Philosophers over the ages observed this pattern in human nature and thought of a variety of remedies to correct this tendency. One group Smith mentions – the Stoics – believed that we should bring down our own feeling of pain and happiness to the level at which we naturally consider those of the anonymous humans we hear about across the globe. Another group – unnamed but implied to be Catholics – suggests that we should feel for others the same way we feel about ourselves; in other words, feel lots and lots of suffering. But Smith thinks neither of these methods gets the point, and is able to rationalize our asymmetric emotions towards our pinky finger and the millions of Chinese people. In his scenario, the Scot has likely never met a Chinese person, never been to China, and only knows vague stories about the country thousands of miles away. To the Scot, hearing of suffering in China is such a distant concept because the Scot finds it nearly impossible to put themselves in the shoes of a Chinese person and understand how this tragedy makes them feel.

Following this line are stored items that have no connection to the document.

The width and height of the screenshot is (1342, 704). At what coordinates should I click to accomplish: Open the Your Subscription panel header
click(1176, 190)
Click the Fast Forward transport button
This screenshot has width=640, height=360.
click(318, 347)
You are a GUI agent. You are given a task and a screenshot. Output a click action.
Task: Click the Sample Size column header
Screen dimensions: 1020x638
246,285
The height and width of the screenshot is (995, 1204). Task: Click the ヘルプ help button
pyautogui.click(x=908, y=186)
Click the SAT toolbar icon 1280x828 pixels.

Think of the saying “this really hits close to home.” It’s a suggestion that we feel stronger about intense events that happen to those we love, those that live near us, and those that we can relate to better. When a terrorist attack happens in Paris, American social media reacts much differently compared to when a terrorist attack happens in Jakarta. Of course these events are equally tragic in a human sense when lives lost are the same, but Americans are much more likely to know French people, have been to Paris, be ethnically French, or have studied in Paris than to have experienced similar things with Indonesia. If you hear of a school shooting in Iran, how does it make you feel compared to a school shooting in your town?
So maybe reacting to the terrorist attack in Paris differently than the attack in Jakarta can be rationalized by Smith’s conception of a finite level of fellow-feeling, but can we really consider it ethical? Well, here the Impartial Spectator comes back in. Given the tradeoff between our pinky finger and millions of Chinese lives, we would never pick our pinky finger.

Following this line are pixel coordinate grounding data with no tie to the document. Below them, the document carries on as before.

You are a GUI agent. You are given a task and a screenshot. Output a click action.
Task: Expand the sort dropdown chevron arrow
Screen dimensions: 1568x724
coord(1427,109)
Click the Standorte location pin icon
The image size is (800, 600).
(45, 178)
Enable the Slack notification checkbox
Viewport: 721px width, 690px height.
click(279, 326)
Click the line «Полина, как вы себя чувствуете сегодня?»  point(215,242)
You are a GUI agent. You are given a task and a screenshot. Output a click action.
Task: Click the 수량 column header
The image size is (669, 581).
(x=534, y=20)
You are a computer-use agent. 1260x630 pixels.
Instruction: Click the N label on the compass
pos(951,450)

“…would a man of humanity be willing to sacrifice the lives of a hundred millions of his brethren, provided he had never seen them…human nature startles with horror at the thought…It is not the soft power of humanity, it is not that feeble spark of benevolence which Nature has lighted up in the human heart, that is thus capable of counteracting the strongest impulses of self-love. It is a stronger power…the inhabitant of the breast, the man within…calls to us…It is from him only that we learn the real littleness of ourselves, and of whatever relates to ourselves, and the nature misrepresentations of self-love can be corrected only by the eye of the impartial spectator…it is a stronger lover, a more powerful affection, which generally takes place upon such occasions; the love of what is honourable and noble…
The Impartial Spectator thus tempers the absurdity of our self-love and makes us recognize that, although our instinctive fellow-feeling may make the loss of a pinky more intense at first, the honorable and noble thing is to care more about these millions of Chinese lives.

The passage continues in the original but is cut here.